In the weeks and months before allegations of his methodical abuse of women were exposed in October, Mr. Weinstein, the Hollywood producer, pulled on all the levers of his carefully constructed apparatus.
He gathered ammunition, sometimes helped by the editor of The National Enquirer, who had dispatched reporters to find information that could undermine accusers. He turned to old allies, asking a partner in Creative Artists Agency, one of Hollywood’s premier talent shops, to broker a meeting with a C.A.A. client, Ronan Farrow, who was reporting on Mr. Weinstein. He tried to dispense favors: While seeking to stop the actress Rose McGowan from writing in a memoir that he had sexually assaulted her, he tried to arrange a $50,000 payment to her former manager and throw new business to a literary agent advising Ms. McGowan. The agent, Lacy Lynch, replied to him in an email: “No one understands smart, intellectual and commercial like HW.”
Mr. Weinstein’s final, failed round of manipulations shows how he operated for more than three decades: by trying to turn others into instruments or shields for his behavior, according to nearly 200 interviews, internal company records and previously undisclosed emails. Some aided his actions without realizing what he was doing. Many knew something or detected hints, though few understood the scale of his sexual misconduct. Almost everyone had incentives to look the other way or reasons to stay silent. Now, even as the tally of Mr. Weinstein’s alleged misdeeds is still emerging, so is a debate about collective failure and the apportioning of blame.
Executives at Mr. Weinstein’s film companies who learned of allegations rarely took a stand, cowed by their volatile boss or worried about their careers. His brother and partner, Bob, participated in payoffs to women as far back as 1990. Some low-level assistants were pulled in: They compiled “bibles” that included hints on facilitating encounters with women, and were required to procure his penile injections for erectile dysfunction. His lawyers crafted settlements that kept the truth from being explored, much less exposed. “When you quickly settle, there is no need to get into all the facts,” said Daniel M. Petrocelli, a lawyer who handled two agreements with accusers.
Agents and managers across Hollywood, who wanted in on Mr. Weinstein’s star-making films, sent actresses to meet him alone at hotels and advised them to stay quiet when things went wrong. “That’s just Harvey being Harvey,” more than one agent told a client. At C.A.A., for example, at least eight talent agents were told that Mr. Weinstein had harassed or menaced female clients, but agents there continued to arrange private meetings. Even Nick Wechsler, a talent manager at another firm who confronted Mr. Weinstein about Ms. McGowan, felt he had to maintain business ties with him: “Sometimes he was the only game in town.”

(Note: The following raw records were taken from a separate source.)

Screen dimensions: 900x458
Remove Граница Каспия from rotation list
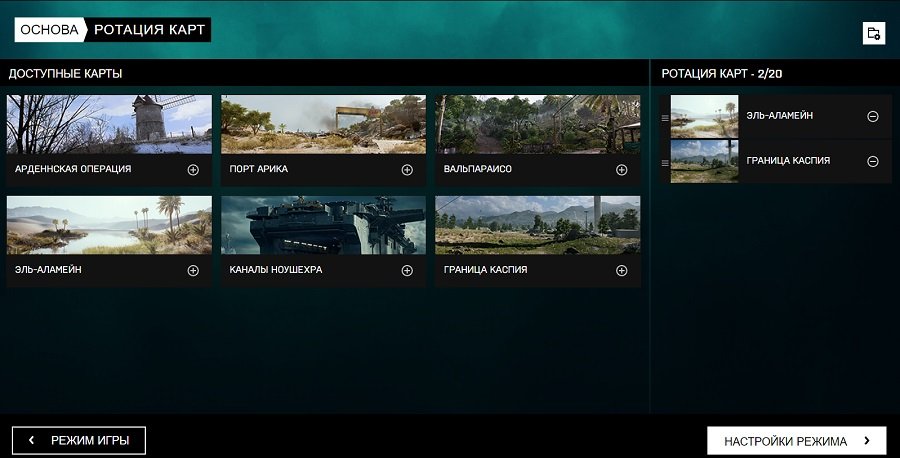tap(873, 161)
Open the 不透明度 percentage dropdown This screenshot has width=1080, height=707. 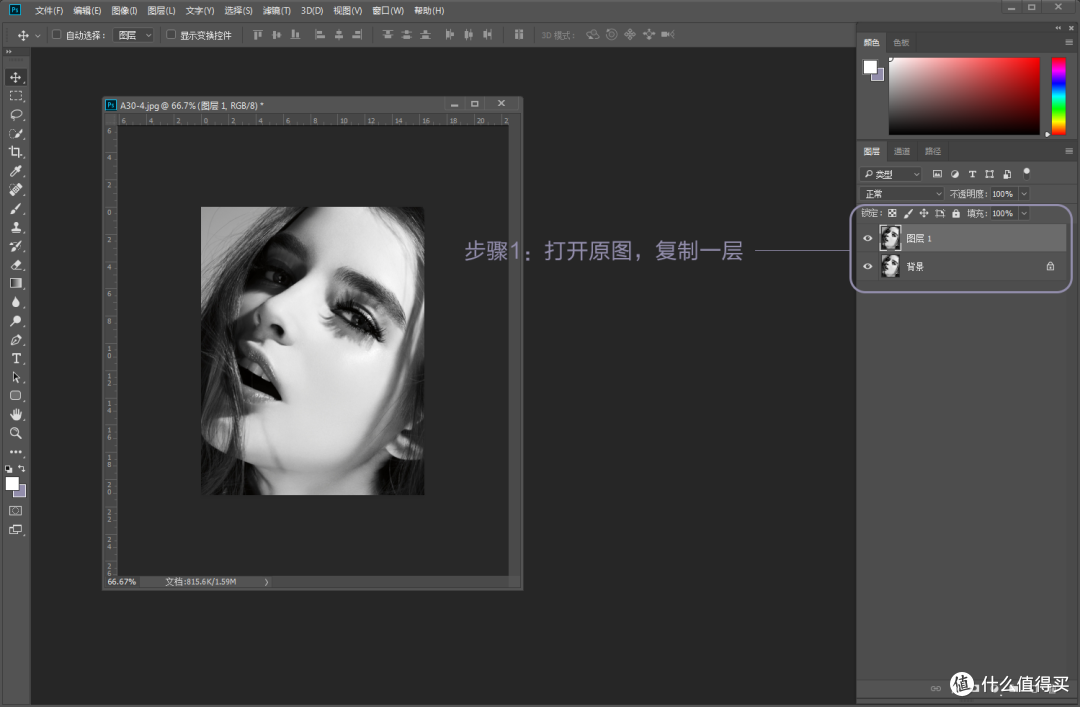[1023, 193]
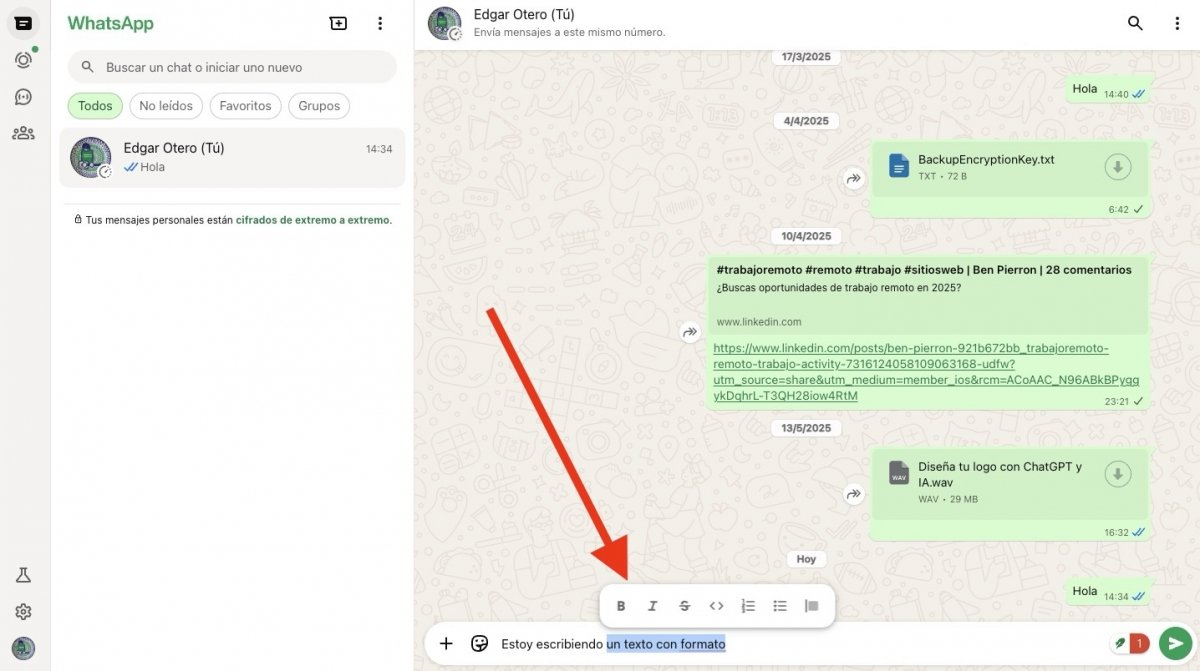Apply strikethrough to selected text
The width and height of the screenshot is (1200, 671).
pos(685,606)
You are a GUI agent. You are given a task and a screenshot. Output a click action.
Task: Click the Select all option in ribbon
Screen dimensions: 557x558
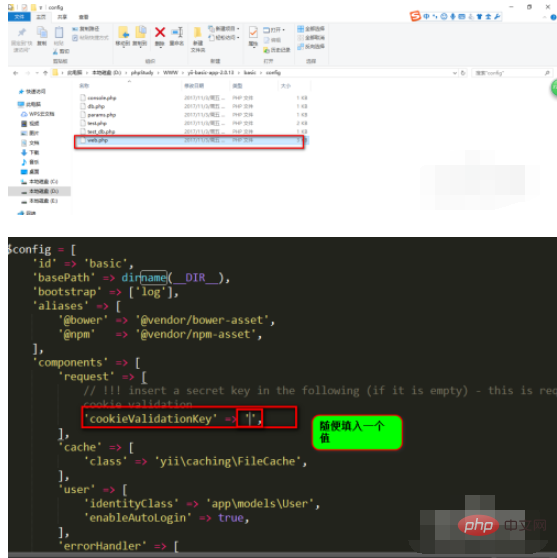311,28
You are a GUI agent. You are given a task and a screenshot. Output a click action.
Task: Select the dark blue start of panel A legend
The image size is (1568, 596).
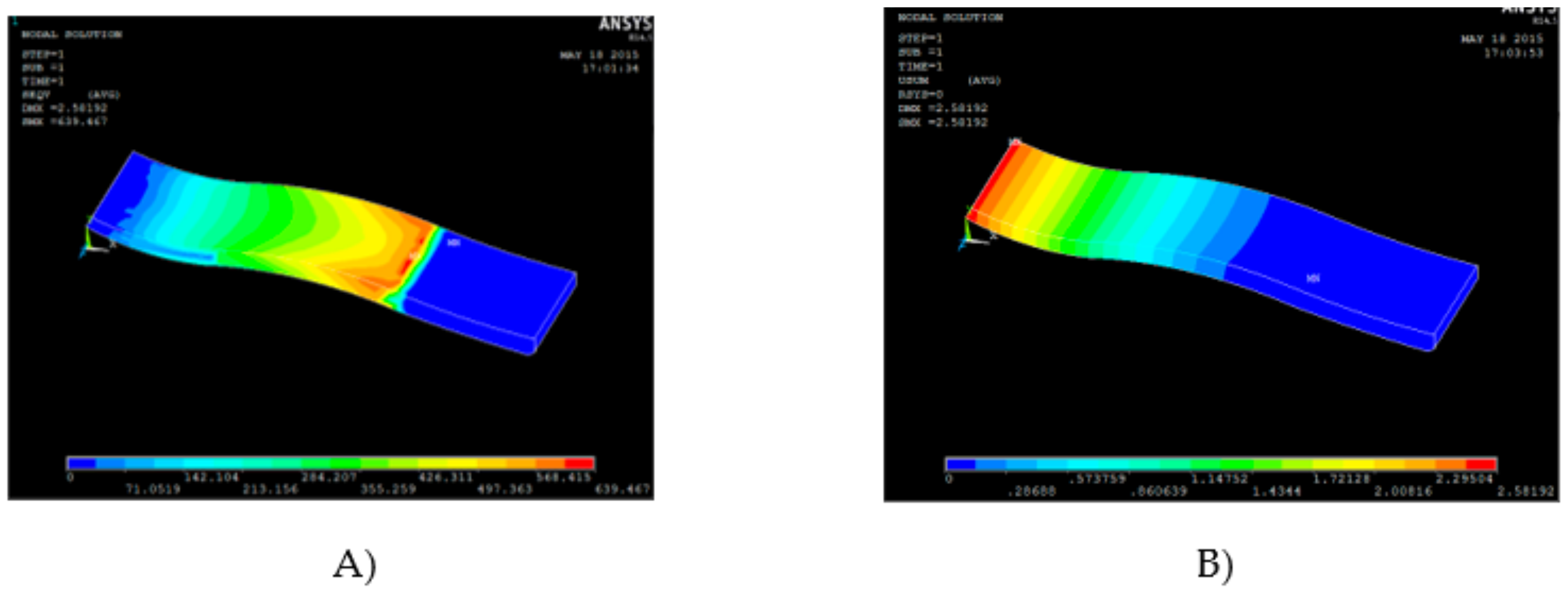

Mr. Weinstein held off press scrutiny with a mix of threats and enticements, drawing reporters close with the lure of access to stars, directors and celebrity-packed parties. Some journalists negotiated book and movie deals with him even as they were assigned to cover him. The studio chief once paid a gossip writer to collect juicy celebrity tidbits that Mr. Weinstein could use to barter if other reporters stumbled onto an affair he was trying to keep quiet. He was so close to David J. Pecker, the chief executive of American Media Inc., which owns The Enquirer, that he was known in the tabloid industry as an untouchable “F.O.P.,” or “friend of Pecker.” That status was shared by a chosen few, including President Trump.
Disney, the kingdom of family-friendly entertainment, tightly controls its operations, but it allowed the Weinstein brothers to run the Miramax studio with virtual autonomy during the 12 years they were employees. (The pair wore T-shirts boasting “Corporately Irresponsible” to one company retreat.) Along with an impressive record of Oscars, Mr. Weinstein left Disney with a trail of settlements and claims of sexual misconduct that accumulated during his tenure. Disney, which says it was not aware of his alleged abuses, now faces accusations in a lawsuit that it “knew, should have known or was willfully blind.”
Mr. Weinstein, 65, is under investigation by law enforcement authorities in three cities. Though he has acknowledged that his behavior “has caused a lot of pain,” his lawyers denied that he committed sexual assault. His spokeswoman disputed claims of inappropriate advances in this article, saying Mr. Weinstein’s recollections differed from those of his accusers.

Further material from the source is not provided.